Family Games

Hand and Finger Games to Play with Your Baby

By: Stacey Feintuch
Mom and baby playing finger games together
Ages 0-2
Fine Motor Skills
Social Emotional

For Newborns and Babies

1. Puppets on Parade

Best for: 0–4 months

You’ll need: Store-bought or homemade fingertip puppets

(To make your own: cut the fingertips off a pair of soft, knit gloves or snip construction paper into short rectangular strips, and then tape them, like cylinders, around the tips of your fingers. Use a marker to draw features, including eyes, ears, nose and mouth.)

To start: Place your baby on your lap or in a bouncy seat.

What to do next: Slide one puppet on each of your index fingers. Say your baby’s name and slowly introduce each puppet with the following greetings: “Hello, Sophia. I’m Harry the horse,” and “I’m Henrietta the rabbit.” Move puppets up and down or in a circle. Make them dance, sing, tickle, kiss or bow (by bending your finger). Give your little puppeteer time to track your movements or imitate them.

To mix it up a bit: Put a single puppet on your baby’s index finger. In time, they may bend their fingers or mimic your actions. If your baby enjoys puppet talk, continue the conversation between your cutie and their new puppet friends.

2. Baby Insta-Chef (aka Patty-Cake)

Best for: 6–10 months

You’ll need: Baby’s hands and yours

To start: Place your baby in a bouncy seat, highchair or in your lap and facing you.

What to do next: Hold your baby’s hands and clap as you recite these words: “Patty-cake, patty-cake, baker’s man. Bake me a cake as fast as you can. Pat it and roll it, and mark it with a B.” Then finish gleefully with the following phrase and motion: “And put it in the oven for baby (point to your child) and me.”

To mix it up a bit: Personalize the game for your budding baker. Work their name into the classic text; then wiggle their toes or tickle their knees when you say your baby’s name.

3. My Little Picasso

Best for: 8–12 months

You’ll need: Gooey, smooth foods that are mild in taste. Try applesauce, yogurt or pureed fruits and veggies.

To start: Slip your baby into a highchair with a rimmed tray or settle your little one in front of a baking sheet on a newspaper-covered floor.

What to do next: Scoop a dollop of food onto a stable surface and encourage your little artist to express their creativity to their heart’s content. Name the colors and describe the textures as your artist paints their masterpieces (or snacks).
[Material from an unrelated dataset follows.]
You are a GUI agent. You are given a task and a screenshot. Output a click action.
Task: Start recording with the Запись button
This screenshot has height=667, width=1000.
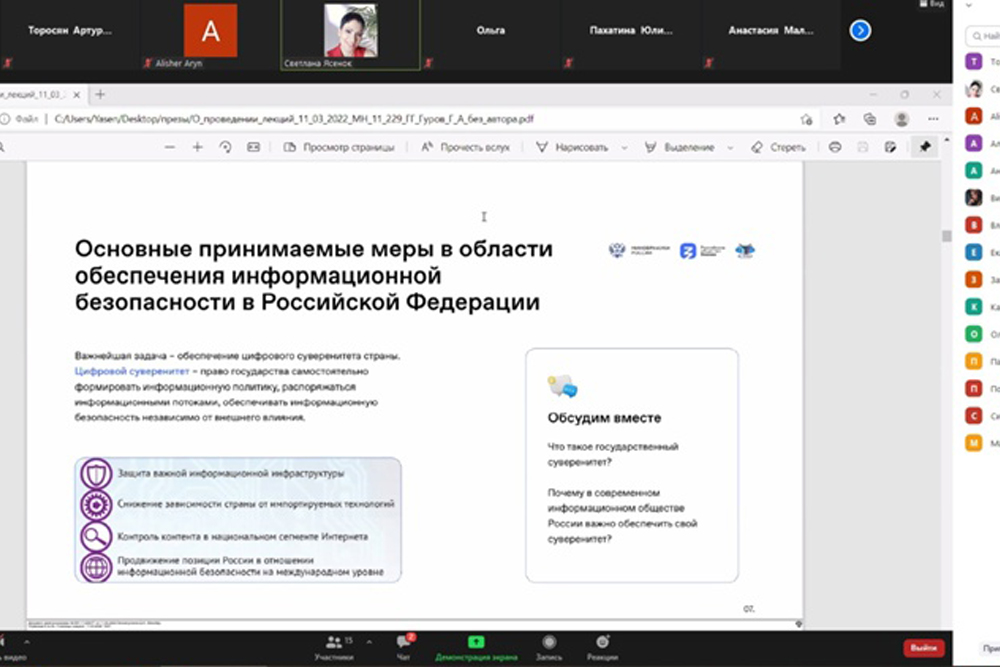548,646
To mix it up a bit: Add texture to the goo with bits of cereal.

4.: Stick It and Pick It

Best for: 9–18 months

You’ll need: Sticky contact paper, tape and some rubber or plastic toddler-safe toys

To start: Proceed to any room with a bare floor (without an area rug or a carpet).

What to do next: Place contact paper on the floor, sticky side up. Tape all four edges to the floor to secure it. Scatter a few medium-size toys on the contact paper, so they stick firmly. Help your cutie try to lift them. Cheer when they set them free.

To mix it up a bit: Gently press your baby’s or toddler’s fingertips to the tape or sticky paper and help to lift them off again. Let your little one experiment with tape.

For Babies and Toddlers

1. Baby Touch and Test

Best for: 10–12 months

You’ll need: Items from around the yard or house: a silky scarf, crumpled paper, a cotton T-shirt, a felt square, a fleece hat, a cardboard square, a feather, a blade of grass or anything else that’s fun to touch and safe to play with.

To start: Sit on the floor with your baby or toddler, say, in the family room or playroom, with the objects in front of them.

What to do next: Encourage your pint-size explorer to touch each object (don’t let them put anything unsafe into their mouth). Coax your little one to experiment with textures.

To mix it up a bit: Get creative. Take your baby into the primary bedroom (or your largest and most interesting) closet. Let them run their hands over a pair of wool pants, a fuzzy sweater, a satin robe and more.


2. The Creepy, Creepy Crawler (aka The Itsy-Bitsy Spider)

Best for: 12–24 months

You’ll need: Your hands and fingers—and baby’s

To start: Situate yourself anywhere you can sit comfortably, facing your baby.

What to do next: Make your spider by touching your left index finger to your right thumb and your right index finger to your left thumb. Walk your pretend spider up a make-believe wall. Sing the famous song, adding tame or exaggerated motions. Prepare to perform the song multiple times!

To mix up a bit: Teach your cutie to hum (or rock) along with you, and help their musical little hands master the upward, downward and rising sun motions.

Enjoy meaningful time together and introduce babies and toddlers to their world. It’s never too early!